Übung 1: Überprüfen und Aktivieren der Multi-Faktor-Authentifizierung in Azure

Aufgabe 1: Überprüfen der Optionen der Multi-Faktor-Authentifizierung von Azure

  1. Navigieren Sie zu https://entra.microsoft.com, und melden Sie sich mit dem Konto eines globalen Administrators für das Verzeichnis an.

  2. Verwenden Sie die Suchfunktion und suchen Sie nach Multifaktor.

  3. Wählen Sie in den Suchergebnissen Multi-Faktor-Authentifizierung aus.

    Alternativ können Sie Identität öffnen, dann Schutz wählen und Multi-Faktor-Authentifizierung auswählen.
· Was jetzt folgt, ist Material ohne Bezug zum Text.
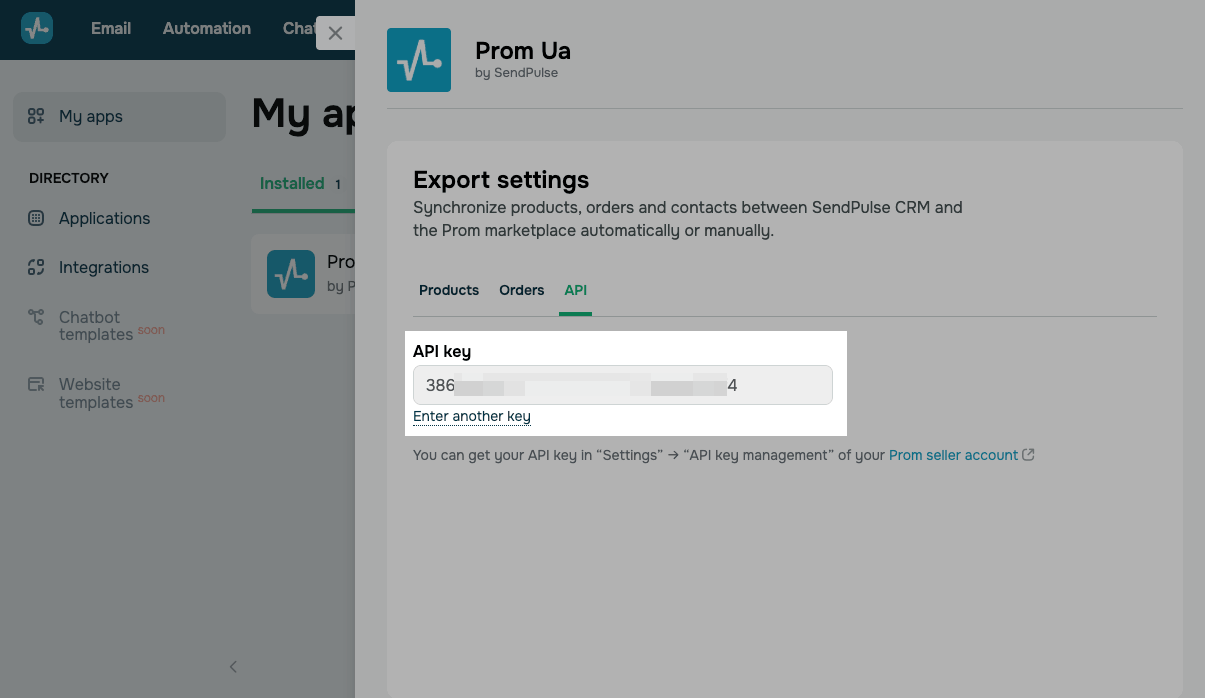1205x698 pixels.
Task: Click the API key input field
Action: tap(622, 385)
  4. Wählen Sie auf der Seite „Erste Schritte“ unter Konfigurieren den Link Zusätzliche cloudbasierte MFA-Einstellungen aus.

    Screenshot: MFA-Optionen im Dashboard

  5. Auf der neuen Browserseite werden die MFA-Optionen für Azure-Benutzer- und -Diensteinstellungen angezeigt.

    Screenshot: MFA-Konfiguration

    Hier wählen Sie normalerweise die unterstützten Authentifizierungsmethoden aus. Im obigen Screenshot sind alle ausgewählt.

    Hier können Sie auch App-Kennwörter aktivieren oder deaktivieren, damit Benutzer eindeutige Kennwörter für Konten erstellen können, falls eine App die mehrstufige Authentifizierung nicht unterstützt. Dieses Feature ermöglicht es dem Benutzenden, sich mit seiner Microsoft Entra-Identität mit einem anderen Kennwort zu authentifizieren, das für diese App spezifisch ist.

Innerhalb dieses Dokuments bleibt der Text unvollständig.